This is a grotto-type summer house or belvedere built in the Picturesque movement tradition of the late 18th and early 19th century, dating probably to the early 19th century (though possibly as late as the mid-19th century). It was built as a covered shelter overlooking a waterfall on the Crumlin River as part of the development of the Glendaragh estate, at a time when picnic parties from Belfast and neighbouring districts regularly walked along the river banks in this vicinity. The building was apparently part of the tradition of garden follies and Picturesque landscape features. Its original character and quality has been diminished by inappropriate refurbishment. A popular but unfounded belief holds that it was built as a chapel by the landlord for a Muslim servant oriented towards Mecca. The origin of the name "The Cockle House" is unknown. The glen was sold by the Aldworth family of Glendaragh to the present owners around the 1960s.

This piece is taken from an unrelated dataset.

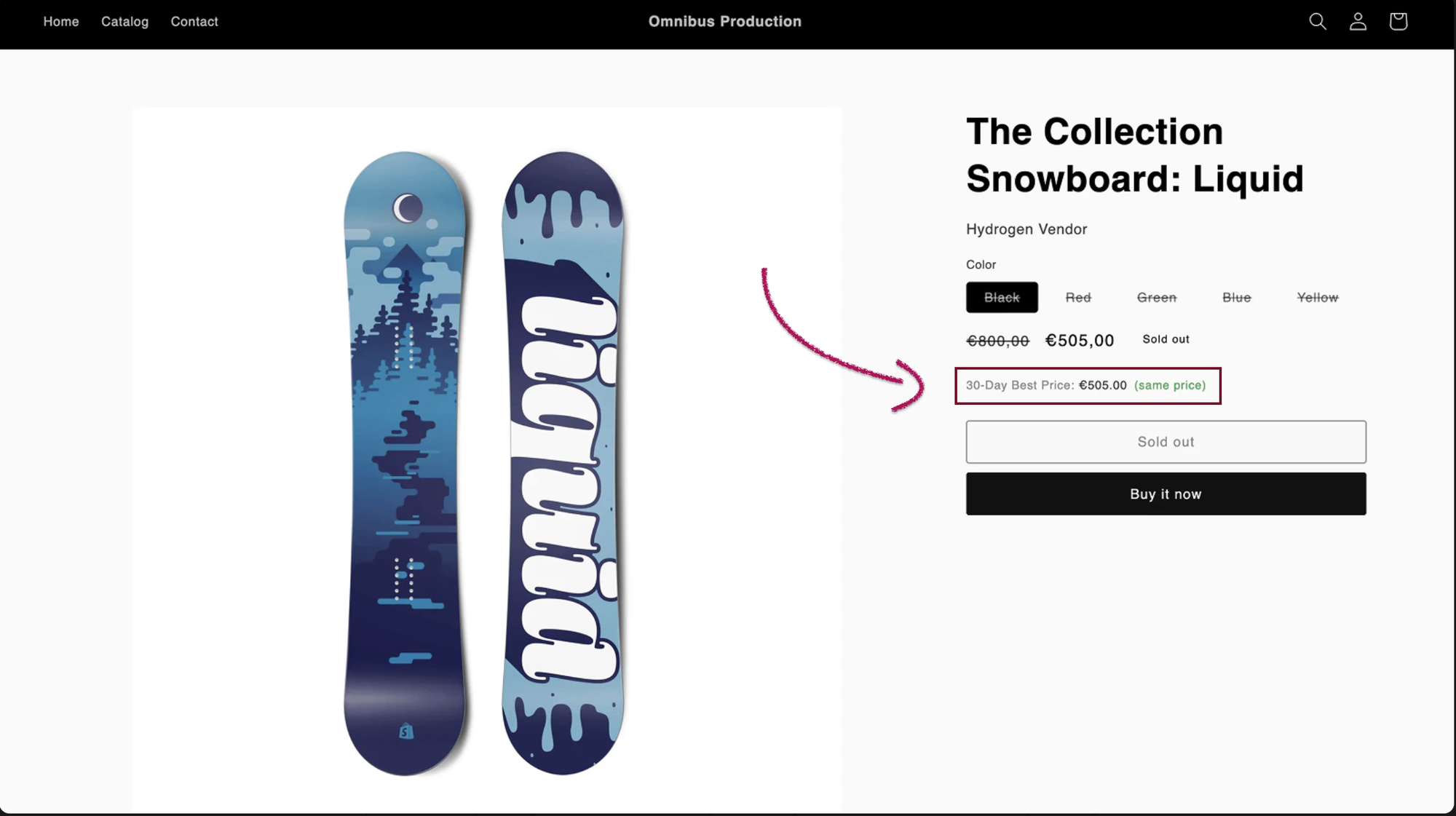This screenshot has width=1456, height=816.
Task: Open the shopping cart icon
Action: coord(1398,22)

The structure is created by excavation into the side of a small hillock above the river bank, forming a grotto or cave-like covered shelter. The building consists of a single oval chamber with an oval domical vaulted ceiling, apparently of brickwork roughly rendered. It has arched openings on the front and rear faces, with a main entrance facing westwards down-river and a rear entrance facing up-river.

The front elevation features a bowed wall of random rubble basalt, partly buttressed at the base, with splayed sides to the approach and basalt rubble revetments. Twin Gothic-arched entrance openings have new red brick voussoirs with jambs of basalt rubble to the outer face. The humped top of compacted earth is covered with grass and vegetation, bordered by mature trees whose roots form part of the covering. A course of projecting slates sits beneath the roof covering at the front, with a small hole or opening in the roof serving as an outlet from a small fireplace inside.

The rear elevation, facing up-river, is constructed similarly of random rubble basalt with a splayed approach to a central entrance bay. This contains a single segmental-arched opening with new red brick voussoirs and jambs rendered with wet dash of small crushed stones. The humped roof covering is similar to that of the front, though without the slate course at wall head. Ground covering immediately to front and rear is compacted earth.

The interior consists of a single chamber of oval plan with an oval domical vaulted ceiling. The floor is of stone cobbles and the walls are rendered with wet dash of small crushed stones. At the north end is a square recess at intermediate height with smooth cement-rendered reveals and back. At the south end, at ground level, is a small square recess with red brick reveals, which appears to be a crude fireplace with a flue hole opening into the humped earthen roof. The twin openings at the front have deep splayed reveals rendered with wet dash of small stone chippings. At the rear the main oval chamber opens into a wide segmental-arched recess which narrows at the exterior to a small opening leading onto a small natural terrace overlooking a weir and waterfall, bordered by modern horizontal timber fencing at the edge of a precipice.

The structure stands in an elevated position on the north bank of the Crumlin River. It is approached by concrete steps down from a pathway above and up concrete steps from the riverside walk below. The concrete steps above are bounded by modern tubular steel railings, and those below by modern horizontal timber fencing. The immediate environs are densely vegetated with trees. The structure does not appear on the first or second Ordnance Survey maps, nor is it named on the most recent map.